* WHAT THE TASK REQUIRES *
Exactly the lines from the one that holds "Instruction: Switch to Beitrag hinzufügen tab" to the end of the data below: retype these and nothing else.

* Stored entries *
──────────────────────────────
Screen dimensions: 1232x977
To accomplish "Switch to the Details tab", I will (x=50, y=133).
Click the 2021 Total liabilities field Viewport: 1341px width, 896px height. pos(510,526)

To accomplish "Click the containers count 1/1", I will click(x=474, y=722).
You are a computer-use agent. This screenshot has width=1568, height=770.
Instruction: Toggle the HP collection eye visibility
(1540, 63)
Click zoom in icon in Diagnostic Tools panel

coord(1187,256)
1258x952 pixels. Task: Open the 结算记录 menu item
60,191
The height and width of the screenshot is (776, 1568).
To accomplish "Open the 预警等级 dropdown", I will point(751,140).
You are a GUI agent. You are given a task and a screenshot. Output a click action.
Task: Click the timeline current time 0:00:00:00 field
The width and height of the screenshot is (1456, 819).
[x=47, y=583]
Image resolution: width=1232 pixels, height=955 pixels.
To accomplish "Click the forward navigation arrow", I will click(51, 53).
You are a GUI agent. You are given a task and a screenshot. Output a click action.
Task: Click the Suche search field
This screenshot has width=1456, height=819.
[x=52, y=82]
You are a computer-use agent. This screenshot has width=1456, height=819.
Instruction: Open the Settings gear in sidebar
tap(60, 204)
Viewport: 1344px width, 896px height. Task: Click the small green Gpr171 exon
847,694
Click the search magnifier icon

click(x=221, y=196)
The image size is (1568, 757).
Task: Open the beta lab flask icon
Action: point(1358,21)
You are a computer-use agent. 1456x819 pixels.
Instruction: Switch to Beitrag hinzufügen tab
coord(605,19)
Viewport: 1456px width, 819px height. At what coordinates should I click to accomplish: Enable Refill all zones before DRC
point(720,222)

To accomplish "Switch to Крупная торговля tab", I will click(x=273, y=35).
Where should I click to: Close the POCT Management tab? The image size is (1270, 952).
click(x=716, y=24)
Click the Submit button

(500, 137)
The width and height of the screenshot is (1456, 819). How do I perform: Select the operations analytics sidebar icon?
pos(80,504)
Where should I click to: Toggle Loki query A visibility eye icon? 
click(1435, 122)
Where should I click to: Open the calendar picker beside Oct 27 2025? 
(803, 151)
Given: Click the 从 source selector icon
──────────────────────────────
* WRITTEN ANSWER *
Instruction: Switch to Beitrag hinzufügen tab
coord(605,19)
Viewport: 1456px width, 819px height. At what coordinates should I click to accomplish: Enable Refill all zones before DRC
point(720,222)

To accomplish "Switch to Крупная торговля tab", I will click(x=273, y=35).
Where should I click to: Close the POCT Management tab? The image size is (1270, 952).
click(x=716, y=24)
Click the Submit button

(500, 137)
The width and height of the screenshot is (1456, 819). How do I perform: Select the operations analytics sidebar icon?
pos(80,504)
Where should I click to: Toggle Loki query A visibility eye icon? 
click(1435, 122)
Where should I click to: Open the calendar picker beside Oct 27 2025? 
(803, 151)
Given: Click the 从 source selector icon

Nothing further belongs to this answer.